Sudan has suspended the work of a UN mission in its violent Darfur region after accusing the world body of transporting a rebel leader who opposes a recent peace deal, a Sudanese official said Sunday.
The United Nations co-ordinates one of the world's largest aid operations in Darfur and monitors the health, malnutrition and human rights situation in a region the size of France.
"The suspension applies for all of Darfur and this will continue until we get an explanation," said Foreign Ministry spokesman Jamal Ibrahim.
He said the ban was imposed because a UN helicopter had moved rebel leader Suleiman Adam Jamous, who rejects a peace deal signed on May 5 without consulting the government in Khartoum.
It excludes two bodies affiliated to the UN mission, the World Food Program and the UN children's agency (UNICEF), Ibrahim said.
UN spokeswoman Radhia Achouri said the mission had not received any formal communication from the government. "We have also seen the media reports but we have not received any formal and official confirmation of this from the government of Sudan," she said.
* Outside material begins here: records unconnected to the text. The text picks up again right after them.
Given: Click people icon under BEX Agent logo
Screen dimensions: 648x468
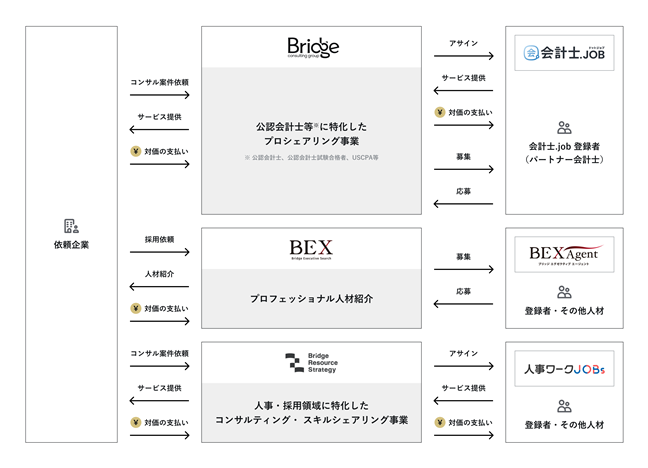Looking at the screenshot, I should click(564, 292).
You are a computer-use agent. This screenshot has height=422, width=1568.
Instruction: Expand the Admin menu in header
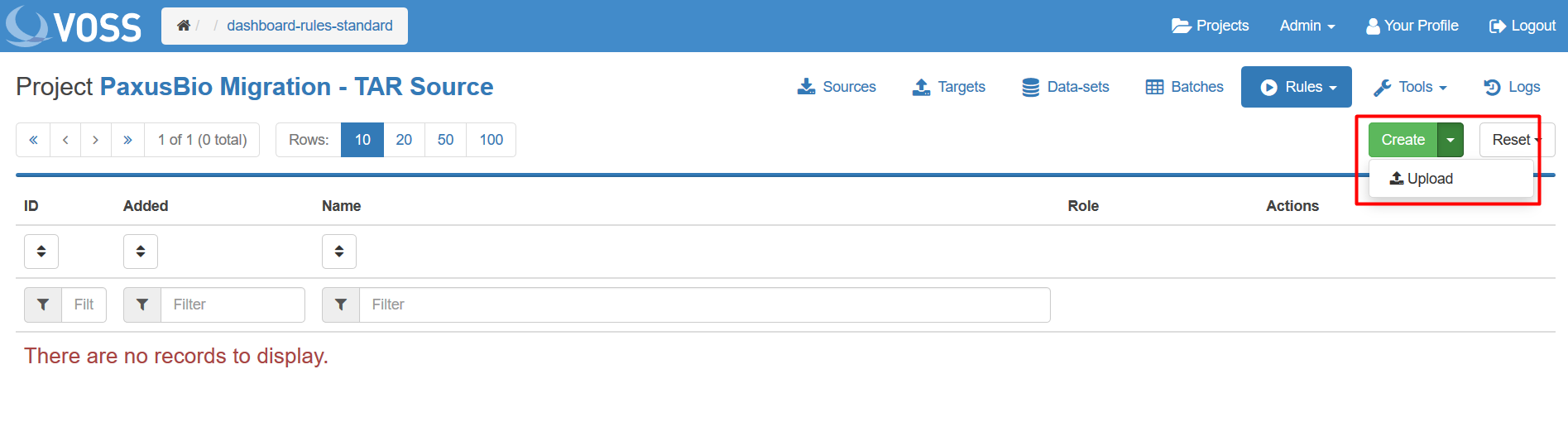pyautogui.click(x=1307, y=26)
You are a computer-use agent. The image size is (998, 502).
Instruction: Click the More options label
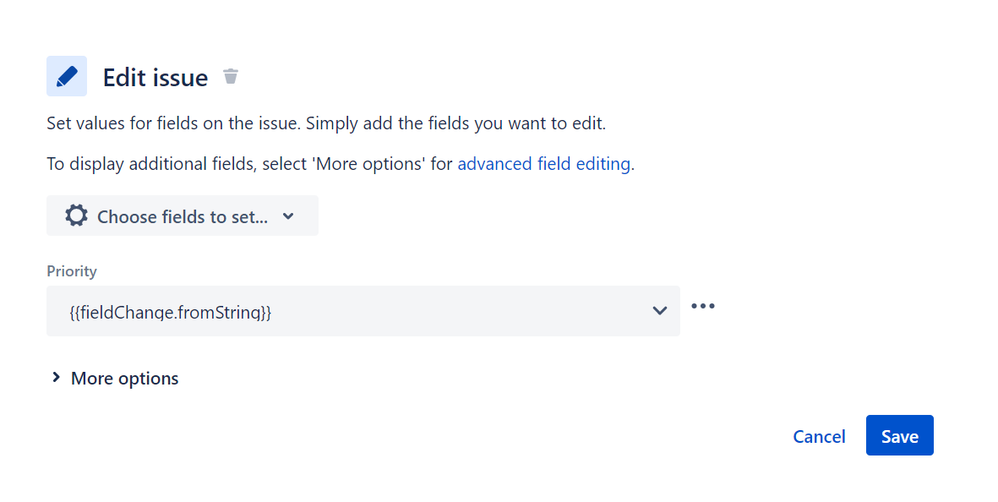pyautogui.click(x=124, y=378)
She declined to comment on whether the United Nations had moved rebel leader Jamous in a helicopter.
In recent months UN relations with the Sudan Government has been strained as Khartoum has fiercely resisted international pressure for a UN takeover of the struggling African Union mission monitoring a shaky truce in Darfur.
Only one of three rebel factions negotiating in the Nigerian capital Abuja signed the African Union-mediated deal and tens of thousands in Darfur have demonstrated, at times violently, against it.
They say it does not meet their basic demands of proper compensation for war victims or enough political posts and the rebels want to monitor the disarmament of pro-government militias, known locally as Janjaweed.
Elderly Jamous was the humanitarian coordinator for the main rebel Sudan Liberation Army (SLA) before it split in November last year. He was the main contact for the more than 14,000 aid workers in the region.
"He was picked up by the UN helicopter between el-Fasher and Musbat," Ibrahim said, referring to areas in North Darfur.